◆ PROBLEM STATEMENT ◆
Reply with one number, the count of lines below that contain the string "This".

◆ Source data ◆
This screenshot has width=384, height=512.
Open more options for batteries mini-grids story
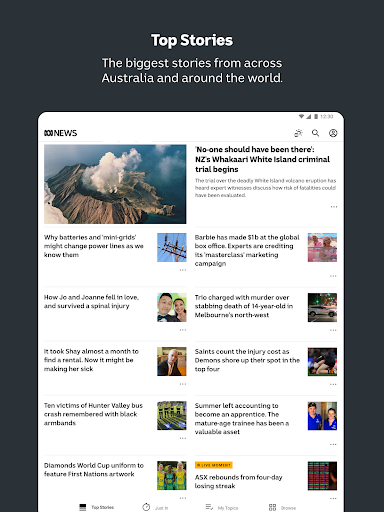pyautogui.click(x=183, y=270)
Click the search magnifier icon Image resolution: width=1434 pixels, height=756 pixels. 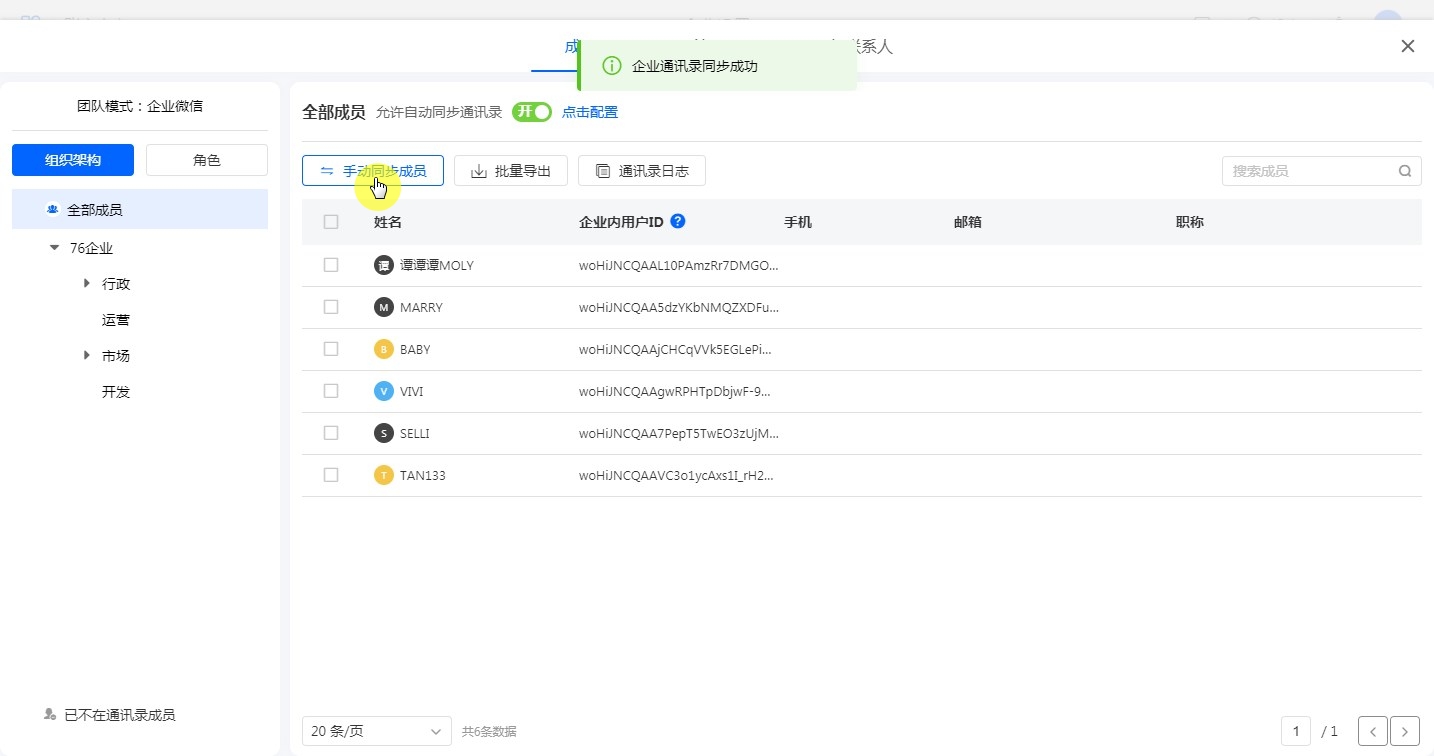pyautogui.click(x=1405, y=171)
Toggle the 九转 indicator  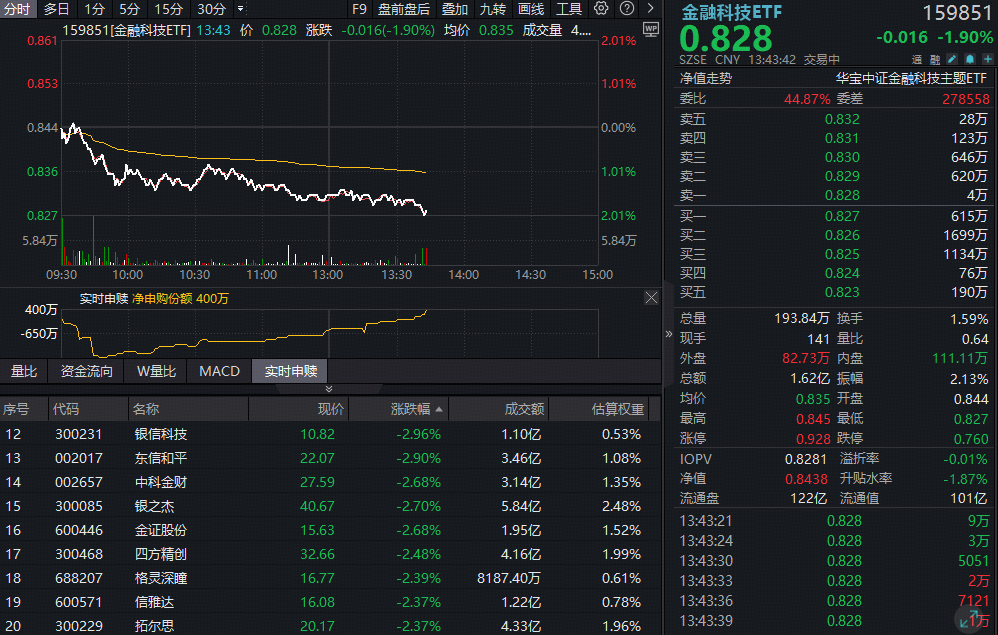(x=492, y=9)
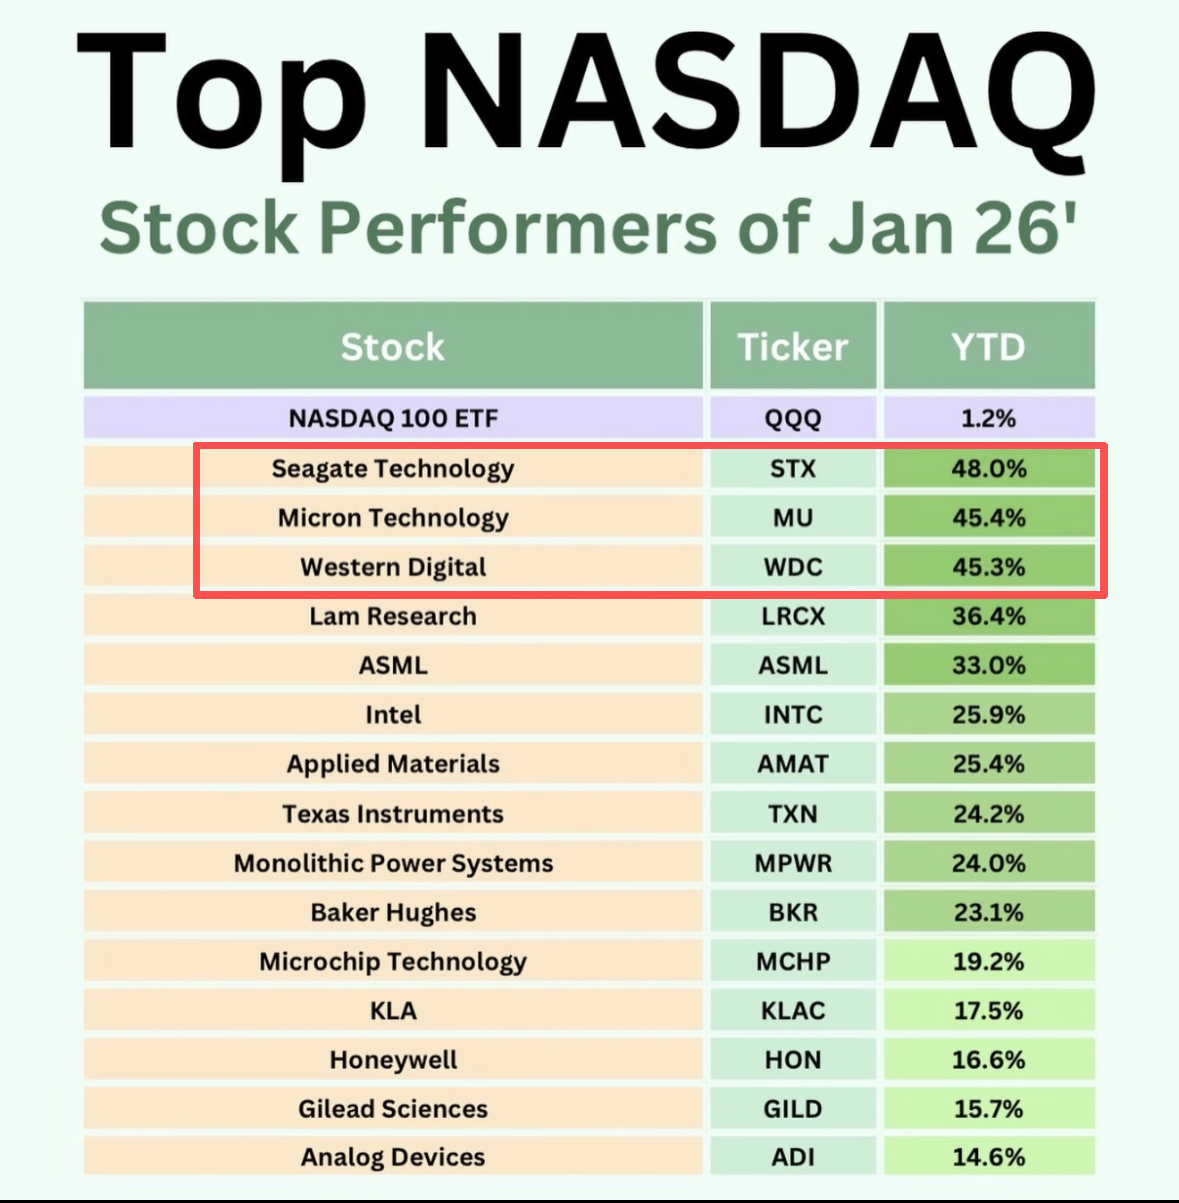Select Seagate Technology stock name
The height and width of the screenshot is (1203, 1179).
click(393, 468)
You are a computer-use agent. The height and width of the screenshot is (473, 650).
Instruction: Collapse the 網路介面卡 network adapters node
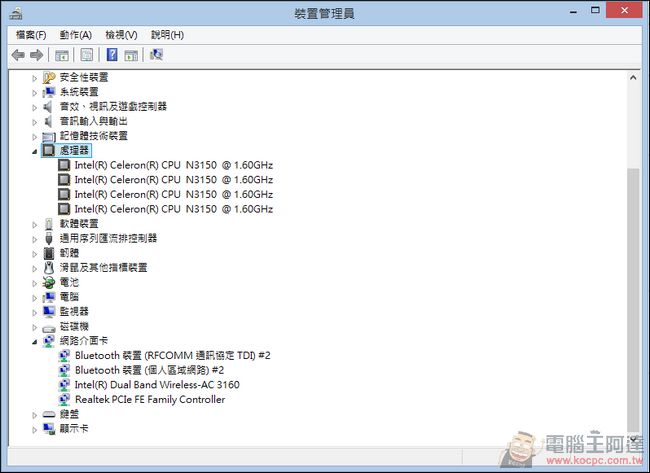point(35,341)
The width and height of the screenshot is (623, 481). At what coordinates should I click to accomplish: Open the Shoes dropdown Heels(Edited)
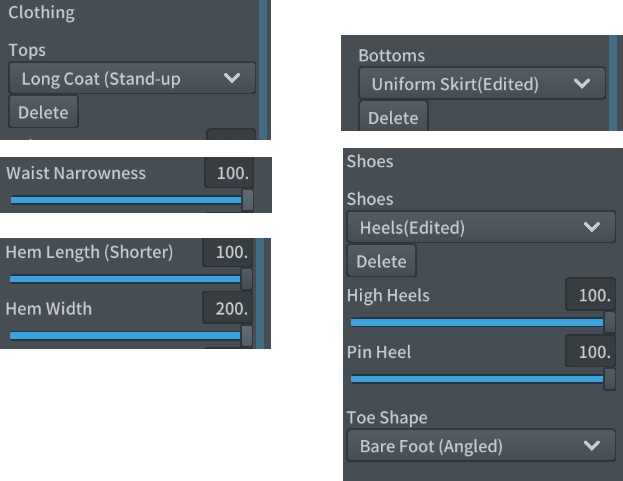(465, 227)
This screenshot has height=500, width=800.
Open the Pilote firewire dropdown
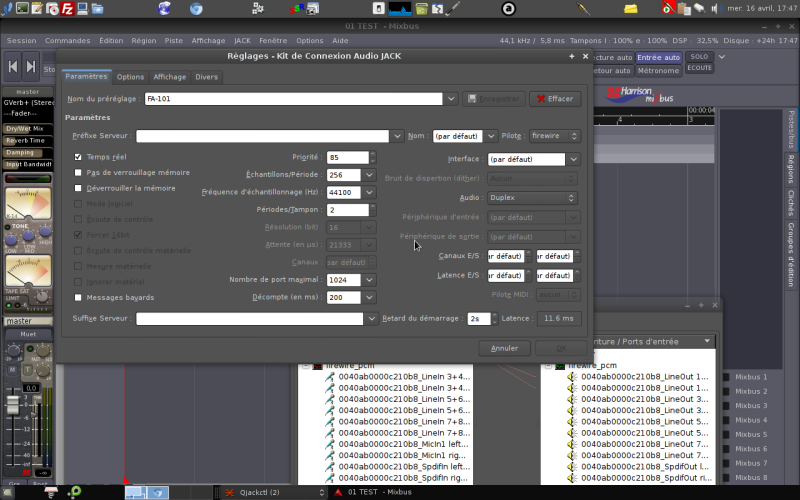tap(554, 135)
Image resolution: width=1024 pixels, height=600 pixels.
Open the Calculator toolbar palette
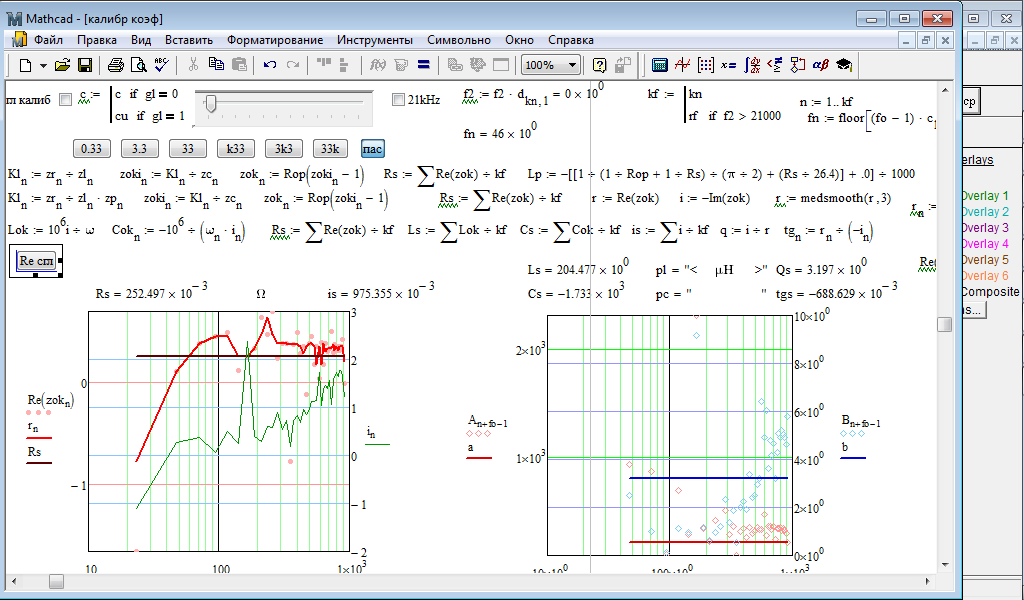660,65
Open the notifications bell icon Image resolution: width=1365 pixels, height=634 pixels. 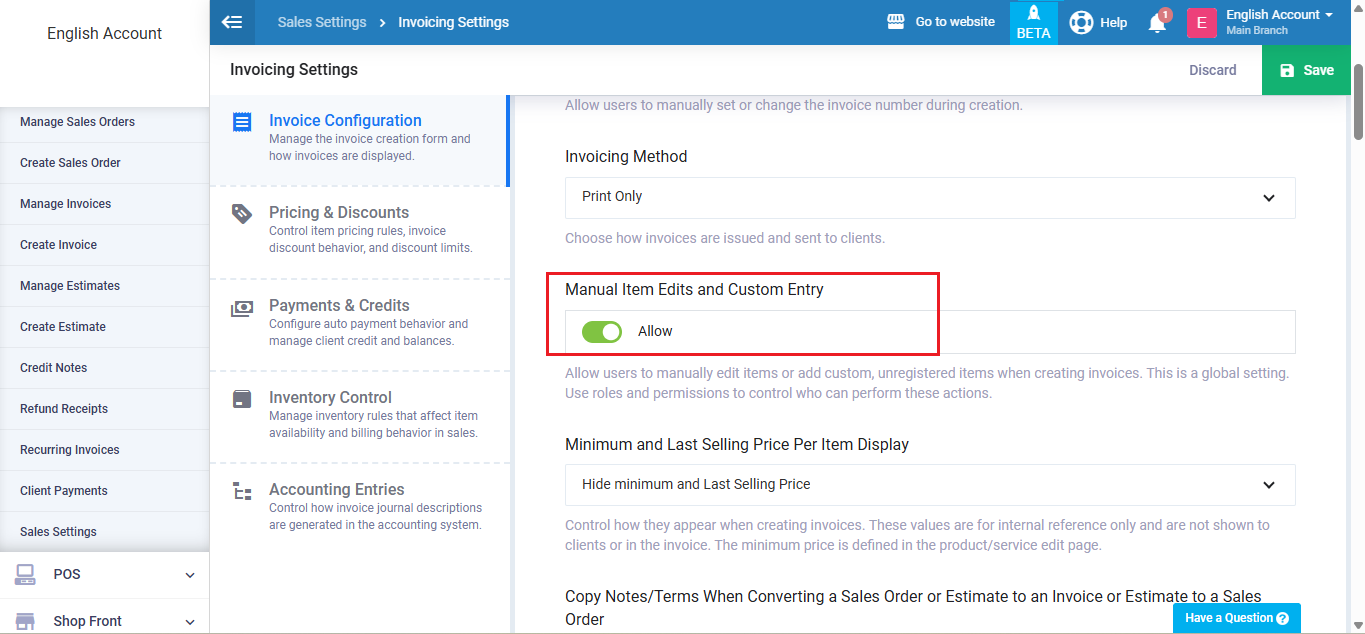click(1157, 23)
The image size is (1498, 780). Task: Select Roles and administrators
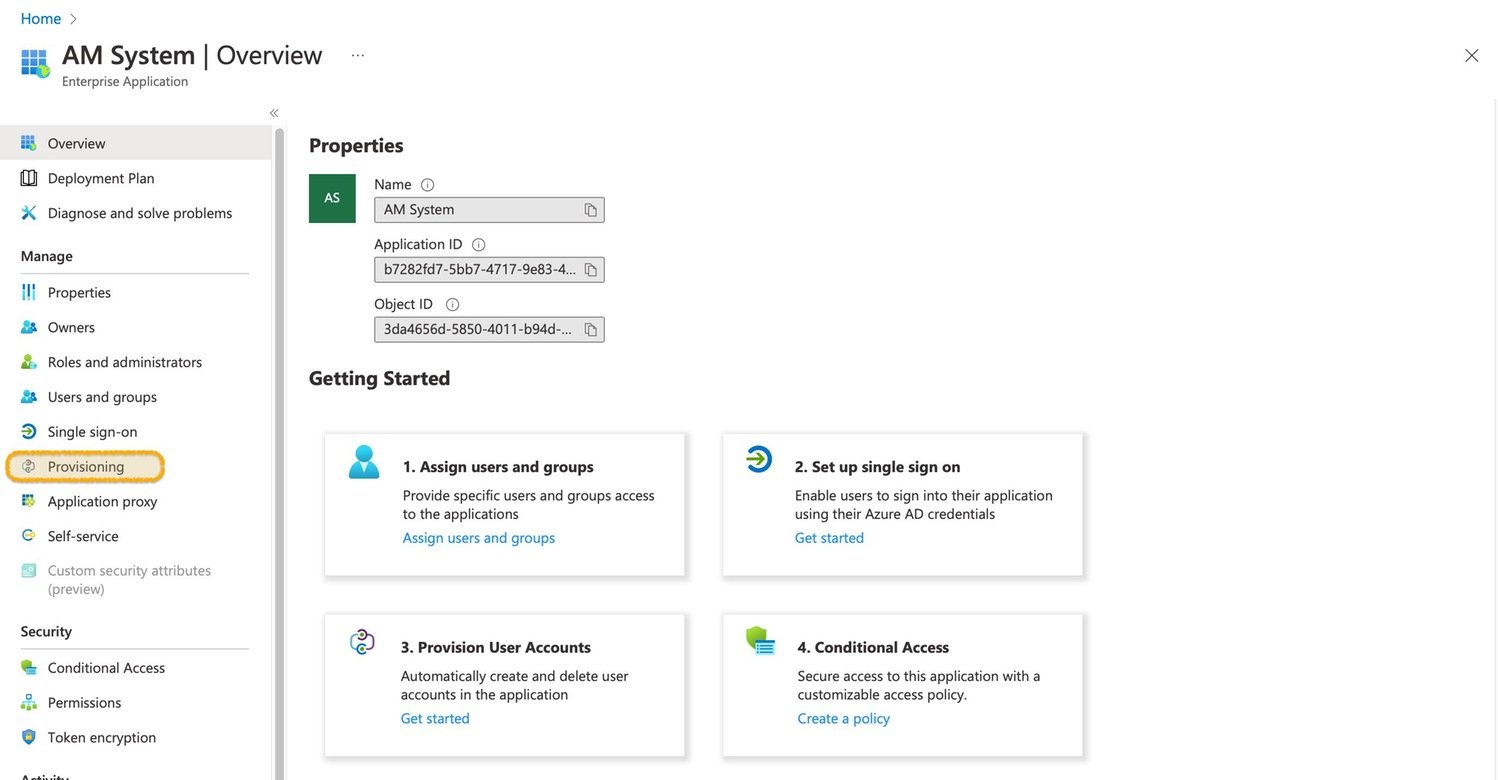tap(124, 361)
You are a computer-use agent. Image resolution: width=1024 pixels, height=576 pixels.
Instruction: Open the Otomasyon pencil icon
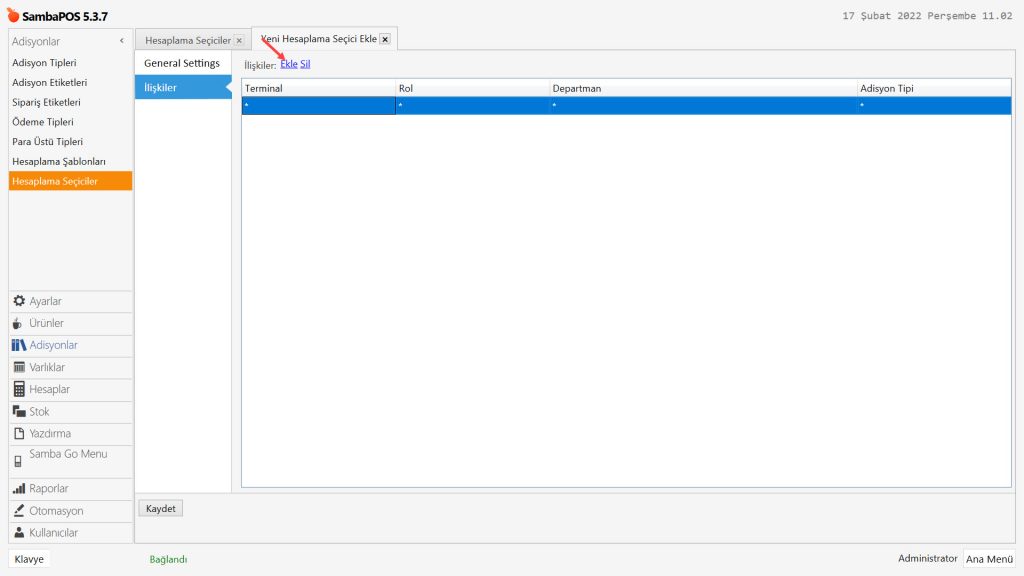19,511
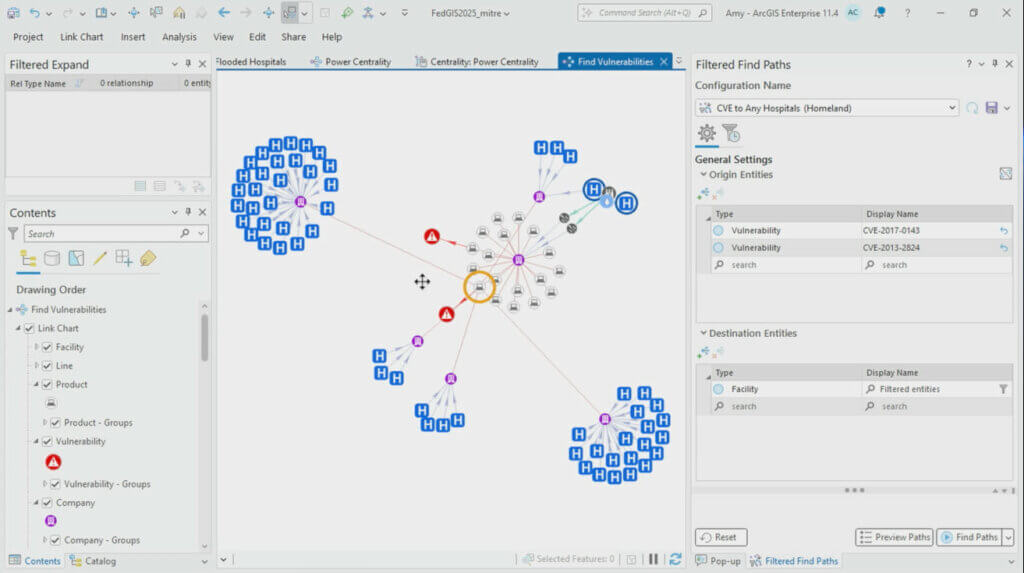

◆ COMPLETED TASK ◆
2